Task brief - In the data below, find the line that contains "Click the gear.bethesda.net" and the line that contains "Select yellow block". Copy both, plus every line between them, exactly.

┌────────

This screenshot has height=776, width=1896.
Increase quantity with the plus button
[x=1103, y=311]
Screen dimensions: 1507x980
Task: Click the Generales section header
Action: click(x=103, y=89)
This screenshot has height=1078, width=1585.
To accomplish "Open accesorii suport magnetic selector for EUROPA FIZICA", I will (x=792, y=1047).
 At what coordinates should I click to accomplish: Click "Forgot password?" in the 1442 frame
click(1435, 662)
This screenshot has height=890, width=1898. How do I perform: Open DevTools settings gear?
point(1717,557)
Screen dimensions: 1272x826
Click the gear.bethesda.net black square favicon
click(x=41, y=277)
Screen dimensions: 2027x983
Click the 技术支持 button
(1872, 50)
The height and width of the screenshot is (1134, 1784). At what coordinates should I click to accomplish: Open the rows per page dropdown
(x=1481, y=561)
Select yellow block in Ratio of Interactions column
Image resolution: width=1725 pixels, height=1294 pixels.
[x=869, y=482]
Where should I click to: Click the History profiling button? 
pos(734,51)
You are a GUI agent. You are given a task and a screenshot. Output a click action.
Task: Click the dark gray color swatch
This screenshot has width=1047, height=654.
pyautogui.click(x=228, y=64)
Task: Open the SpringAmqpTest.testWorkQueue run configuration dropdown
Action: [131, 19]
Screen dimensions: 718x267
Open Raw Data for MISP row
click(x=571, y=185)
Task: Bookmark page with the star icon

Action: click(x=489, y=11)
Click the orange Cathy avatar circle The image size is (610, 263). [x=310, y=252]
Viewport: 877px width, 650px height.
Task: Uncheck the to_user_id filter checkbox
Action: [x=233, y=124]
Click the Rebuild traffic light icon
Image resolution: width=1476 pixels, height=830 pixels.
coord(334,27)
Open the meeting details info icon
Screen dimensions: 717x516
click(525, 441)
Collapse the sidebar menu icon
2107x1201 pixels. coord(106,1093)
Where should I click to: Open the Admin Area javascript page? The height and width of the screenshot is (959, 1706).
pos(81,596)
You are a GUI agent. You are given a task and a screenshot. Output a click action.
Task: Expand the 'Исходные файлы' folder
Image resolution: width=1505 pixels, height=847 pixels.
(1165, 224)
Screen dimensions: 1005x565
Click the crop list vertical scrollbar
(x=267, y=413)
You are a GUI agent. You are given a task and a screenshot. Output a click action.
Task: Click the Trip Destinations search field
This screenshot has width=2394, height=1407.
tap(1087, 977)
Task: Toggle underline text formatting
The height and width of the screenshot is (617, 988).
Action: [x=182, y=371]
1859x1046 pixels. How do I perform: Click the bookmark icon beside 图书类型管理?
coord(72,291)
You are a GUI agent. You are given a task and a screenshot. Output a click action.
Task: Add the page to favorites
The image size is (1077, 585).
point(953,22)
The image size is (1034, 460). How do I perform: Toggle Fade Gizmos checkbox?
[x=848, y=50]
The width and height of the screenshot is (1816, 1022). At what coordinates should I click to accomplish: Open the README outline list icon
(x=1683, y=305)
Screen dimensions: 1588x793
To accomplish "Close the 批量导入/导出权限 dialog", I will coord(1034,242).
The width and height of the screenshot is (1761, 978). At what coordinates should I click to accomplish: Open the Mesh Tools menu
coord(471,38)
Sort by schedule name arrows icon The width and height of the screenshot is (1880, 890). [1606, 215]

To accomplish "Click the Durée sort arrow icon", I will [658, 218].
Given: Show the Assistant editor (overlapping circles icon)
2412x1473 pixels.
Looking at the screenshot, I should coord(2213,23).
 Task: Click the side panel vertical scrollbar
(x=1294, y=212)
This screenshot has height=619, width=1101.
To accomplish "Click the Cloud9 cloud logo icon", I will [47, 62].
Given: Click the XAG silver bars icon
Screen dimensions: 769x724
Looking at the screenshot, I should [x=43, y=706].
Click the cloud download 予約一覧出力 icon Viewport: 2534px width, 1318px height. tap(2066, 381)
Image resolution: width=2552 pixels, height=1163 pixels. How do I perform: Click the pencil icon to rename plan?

└────────

Exercise answer -
Click the gear.bethesda.net black square favicon
click(x=41, y=277)
Screen dimensions: 2027x983
Click the 技术支持 button
(1872, 50)
The height and width of the screenshot is (1134, 1784). At what coordinates should I click to accomplish: Open the rows per page dropdown
(x=1481, y=561)
Select yellow block in Ratio of Interactions column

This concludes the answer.